Quarante ans après l’accident nucléaire de Tchernobyl, l’Autorité de sûreté nucléaire et de radioprotection (ASNR) a publié un bilan des retombées radioactives en France. Selon de nouvelles analyses, certaines régions se révèlent plus exposées à la radioactivité, même si l’impact sur la santé des habitants est jugé limité.
C’était il y a quarante ans. Le 26 avril 1986, la catastrophe de Tchernobyl est survenue, marquant un tournant majeur dans l’histoire de l’énergie nucléaire. Cet événement, classé au niveau 7 de l’échelle internationale des événements nucléaires, est encore à ce jour le plus grave accident nucléaire, surpassant celui de Fukushima survenu en 2011.

□ □ □ □ □ □ □

Recopiez sans rien changer le passage du texte sur Tchernobyl qui va de "Quarante ans après" à "est jugé limité.".

[Entrées enregistrées]

□ □ □ □ □ □ □

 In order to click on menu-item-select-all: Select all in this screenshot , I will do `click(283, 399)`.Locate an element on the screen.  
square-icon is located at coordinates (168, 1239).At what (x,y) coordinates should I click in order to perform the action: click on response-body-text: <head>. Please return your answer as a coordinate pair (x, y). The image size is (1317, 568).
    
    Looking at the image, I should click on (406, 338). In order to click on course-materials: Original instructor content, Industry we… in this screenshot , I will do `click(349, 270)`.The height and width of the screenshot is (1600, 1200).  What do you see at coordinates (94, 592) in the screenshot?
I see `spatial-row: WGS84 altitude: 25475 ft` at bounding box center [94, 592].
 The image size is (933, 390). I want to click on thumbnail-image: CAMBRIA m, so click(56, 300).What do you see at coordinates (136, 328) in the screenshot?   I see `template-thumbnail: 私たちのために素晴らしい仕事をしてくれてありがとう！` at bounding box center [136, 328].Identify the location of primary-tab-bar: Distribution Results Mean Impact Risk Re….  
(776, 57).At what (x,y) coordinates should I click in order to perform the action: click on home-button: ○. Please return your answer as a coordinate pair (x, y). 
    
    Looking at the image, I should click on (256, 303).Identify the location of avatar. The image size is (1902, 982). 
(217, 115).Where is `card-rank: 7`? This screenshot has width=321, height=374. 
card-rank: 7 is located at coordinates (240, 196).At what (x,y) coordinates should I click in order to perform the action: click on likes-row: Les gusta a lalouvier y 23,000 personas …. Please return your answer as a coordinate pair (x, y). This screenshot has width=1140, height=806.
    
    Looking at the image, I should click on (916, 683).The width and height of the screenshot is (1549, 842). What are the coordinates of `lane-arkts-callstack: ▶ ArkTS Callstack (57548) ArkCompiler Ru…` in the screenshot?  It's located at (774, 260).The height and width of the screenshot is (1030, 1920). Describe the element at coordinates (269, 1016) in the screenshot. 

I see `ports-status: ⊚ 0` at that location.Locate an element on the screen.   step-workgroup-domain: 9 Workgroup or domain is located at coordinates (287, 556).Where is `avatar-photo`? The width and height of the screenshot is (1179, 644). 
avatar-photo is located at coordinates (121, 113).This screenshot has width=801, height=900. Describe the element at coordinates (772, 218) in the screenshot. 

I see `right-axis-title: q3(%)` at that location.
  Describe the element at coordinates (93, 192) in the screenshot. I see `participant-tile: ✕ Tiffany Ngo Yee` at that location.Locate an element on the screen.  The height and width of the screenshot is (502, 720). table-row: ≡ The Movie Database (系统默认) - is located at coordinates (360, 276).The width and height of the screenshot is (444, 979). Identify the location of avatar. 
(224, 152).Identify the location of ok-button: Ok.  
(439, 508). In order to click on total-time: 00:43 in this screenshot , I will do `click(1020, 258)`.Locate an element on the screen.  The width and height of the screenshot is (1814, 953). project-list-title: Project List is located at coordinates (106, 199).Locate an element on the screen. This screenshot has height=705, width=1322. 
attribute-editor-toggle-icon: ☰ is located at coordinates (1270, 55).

□ □ □ □ □ □ □

*CORRIGÉ DE L'EXERCICE*.
Quarante ans après l’accident nucléaire de Tchernobyl, l’Autorité de sûreté nucléaire et de radioprotection (ASNR) a publié un bilan des retombées radioactives en France. Selon de nouvelles analyses, certaines régions se révèlent plus exposées à la radioactivité, même si l’impact sur la santé des habitants est jugé limité.